Tennessee women's basketball coach Holly Warlick calls the impact Pat Summitt had on her life “profound.”

Warlick was a player and assistant coach for Summitt before taking over the program after Summitt stepped down in 2012.

Warlick says she had the opportunity to “not only learn from the best, but know Pat as a friend” and says she'll “always treasure the laughter we shared, the stories we loved to tell.”

Carolyn Peck, now associate head coach at Vanderbilt, started her coaching career at Tennessee despite having played at in-state rival Vanderbilt.

She says on a Nashville radio station, 104.5 The Zone, that the rest of the competition “measured their program by how you could compete with Tennessee.”

Peck went on to coach Purdue to the 1999 NCAA title.


9:40 a.m.

Former Tennessee football coach Phillip Fulmer calls Pat Summitt “a great person, loving mother, passionate coach and loyal friend.”

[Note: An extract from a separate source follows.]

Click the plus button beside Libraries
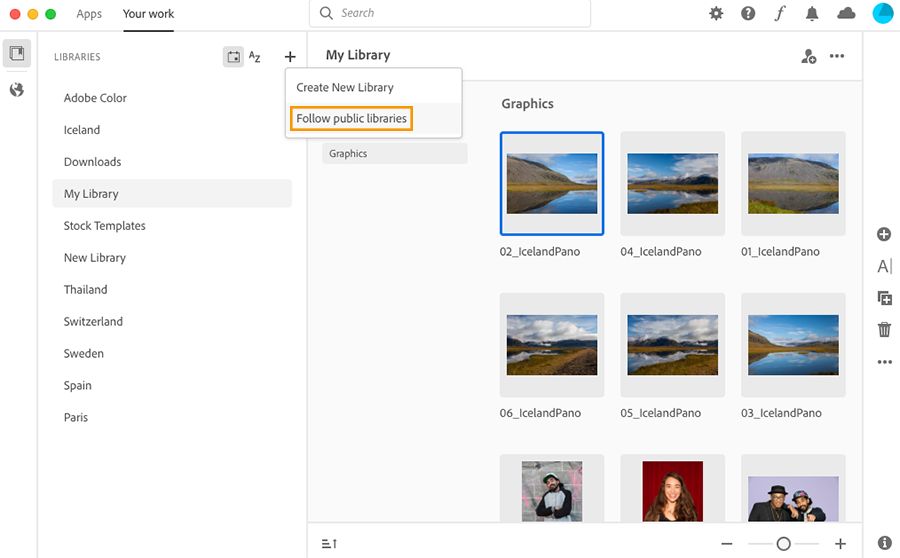 point(290,57)
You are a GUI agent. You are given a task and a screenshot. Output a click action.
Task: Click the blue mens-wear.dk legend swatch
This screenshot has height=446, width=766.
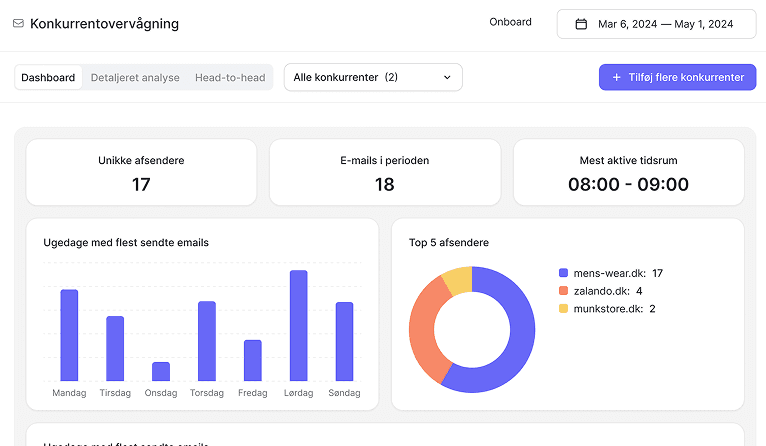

Fulmer coached from 1992-2008 during Summitt's tenure and says they had “wonderful personal times talking about life, our respective teams, or helping each other recruit.”

Fulmer says Summitt's greatest legacy “may well be through the Pat Summitt Foundation and her role in leading the battle against Alzheimer's.”

Current Tennessee football coach Butch Jones says he “stands in awe of Pat and what she accomplished on and off the court.”

He says Summitt “wanted every player that left the program to be prepared for the next stage of their life.”


9:10 a.m.

A public memorial service is being planned for legendary coach Pat Summitt at Thompson-Boling Arena on the campus of the University of Tennessee.

That's where Summitt won many of the games that made her the winningest coach in Division I college basketball history. The court is named “The Summitt.”

Her son Tyler Summitt says a private funeral and burial will be held in Middle Tennessee.

Knoxville mayor Madeline Rogero tweeted that the lights at Henley Bridge in downtown Knoxville will be changed to orange, white and blue Tuesday night “in remembrance of Coach Summitt's deep devotion to Knoxville.”


8:20 a.m.

Joan Cronan served as the Tennessee women's athletic director from 1983-2012 and helped Pat Summitt put women's basketball on the map.

Cronan says “the legacy she leaves is immense. Her players, who all have college degrees, have been enriched by her teaching. They are coaches, professors, television personalities, businesswomen, all now making a difference in their world because of Pat Summitt.”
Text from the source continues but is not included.